Sometimes you ask yourself, what’s real and what’s not these days? Way I see it, everything’s been fucked up since 2001 anyway. Since the towers came down—since the pylons fell on Trump 18 and Malkuth was gathered up into Yesod— My mum died just up the road at the Western.

This is all much better than a disavowed Event Horizon homage, and much closer to the ambition of producing comics as poetry. But if a poem is what Morrison wanted, why even bother with characters who never do anything or come to life as they go on a conventional action-adventure quest without any actual diegetic stakes? You can write this way about characters readers already accept as archetypes and about whom readers already have many thoughts and feelings—such as Superman and Batman—but not about characters we’re meeting for the first time. Is the veiled woman in this book anything at all other than Woman?

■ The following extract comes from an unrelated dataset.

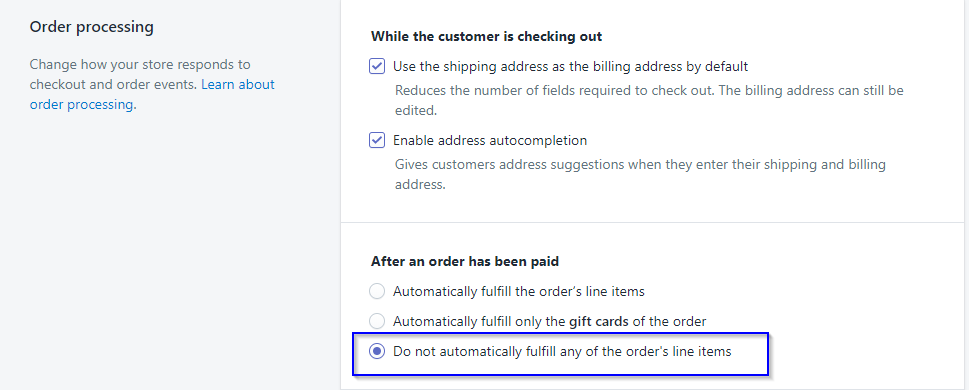969x390 pixels.
Task: Disable the Enable address autocompletion checkbox
Action: coord(377,140)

As for Chris Burnham’s art, its shagginess is effectively evocative of ’70s horror and French SF comics from Bernie Wrightson to Philippe Druillet, but such ink-heavy styles often look awkward against today’s computer coloring, with its relentlessly mimetic modeling and color gradients that seem to make black-spotting appear primitive or redundant. (This article applies to more artists than the one who is its ostensible topic, Frank Miller.) The grotesque imagery throughout is effectively discomforting, though probably best where most subtle. Somehow the image of an eel about to eat its own tail in a way suggestive of copulation is far more nauseating than the image of a man getting his face hammered off in an explosion of blood and bone.

All in all, Nameless is not Coldplay, but it probably capitulates too much to conventional SF/horror tropes and structures to come into its own. A book whose tacked-on didactic essay is more interesting to read than the main narrative suggests an author more interested in lecturing than dramatizing or even lyricizing. Nameless is an allegory whose universal meaning wholly subsumes and consumes its concrete plot and characters, the very elements that are all that could possibly make us care about the larger significance—and this is a literary lapse to which the occultist writer may be especially prone.